Aanense, who resigned from his CEO post, amidst controversy, said there are too many directors on the WICB board and it was causing problems to the players and management.
“Eighteen directors, each having his own opinion, makes it impossible for the working members of the board to do their jobs properly,” Aanensen told the Caribbean Media Corporation.
“The situation at the WICB is not conducive to productivity and if there isn’t a change the problem will continue to exist,” he added.
Aanensen’s comments mirror, to some extent, some of the recommendations of the Governance Review Committee which had called on the WICB to not only change the name of the entity but also to restructure it.
The WICB had appointed a three-member committee to review the structure and operations of the board. The committee was led by former Jamaica Prime Minister PJ Patterson and included members Sir Alister McIntyre and Ian Mc Donald.
The committee has since handed in its 138-page report with recommendations including that the WICB must strengthen its financial arm given its current poor financial situation; that it should employ industrial relations experts to deal with issues concerning it and the West Indies Players Association (WIPA); that an audit of club cricket in the region be conducted; that a two-division professional cricket league should be implemented; that it must set up a West Indian Colleges League and that it should change its name in an effort to remodel its image and to adapt to modern sporting management and administration.

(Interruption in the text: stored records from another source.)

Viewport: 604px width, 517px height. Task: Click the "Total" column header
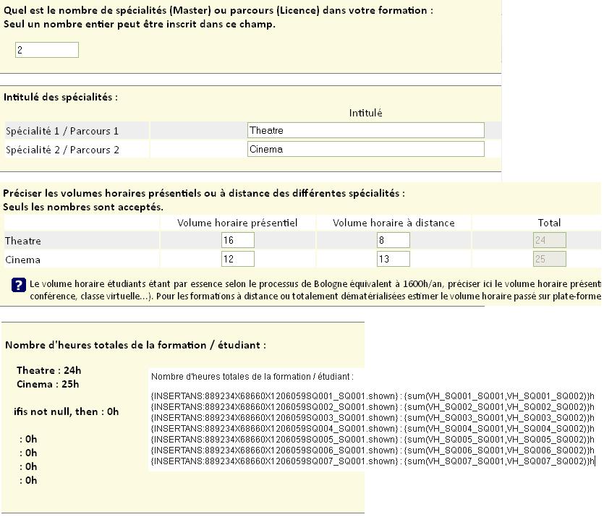[549, 223]
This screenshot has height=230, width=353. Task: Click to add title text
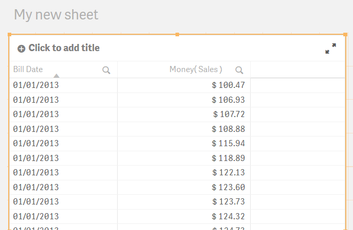pos(64,48)
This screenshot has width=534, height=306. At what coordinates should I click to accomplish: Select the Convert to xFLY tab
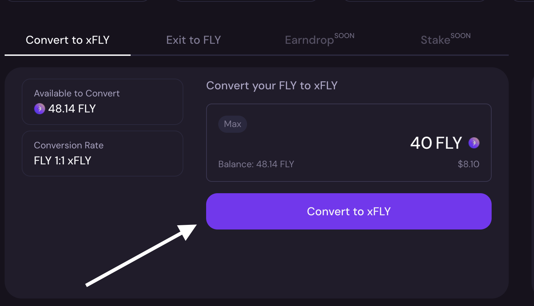[68, 40]
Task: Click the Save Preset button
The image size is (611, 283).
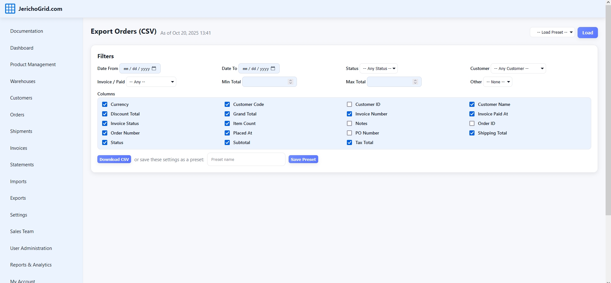Action: [x=303, y=159]
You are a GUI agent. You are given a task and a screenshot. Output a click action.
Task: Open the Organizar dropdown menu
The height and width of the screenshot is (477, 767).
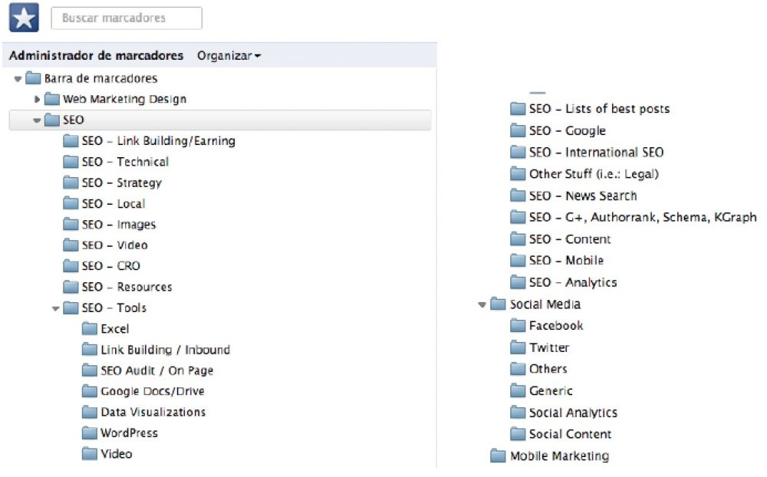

Some of the suggestions had previously been published in the media and it is widely believed that the report would have formed the basis of future plans by the WICB.
However, WICB President Julian Hunte recently announced that a five-year strategic plan was to be implemented next year to complement the report. “My intention is to ensure that in addition to the Patterson report, we produce a strategic plan for the development of West Indies cricket from 2008 to 2013 that will map out what we are going to do with West Indies Cricket,” Hunte told journalists putting to rest fears that the report may have been left to gather dust.
“From schools cricket right through to Test cricket, the question of how we select venues for matches [and] what we do with coaches, what we do with coaches in schools, how we treat community cricket. I am committed to putting a plan on the table by March next year,” he added.
However, with the WI senior team slipping to a 10-wicket defeat at the hands of South Africa `A’ yesterday; with all the reported bungling of WICB officials before, during and after every tour and with the standard of regional tournaments dropping annually, one hopes that the implementation of some of the recommendations of the Patterson Committee would be done sooner, rather than later.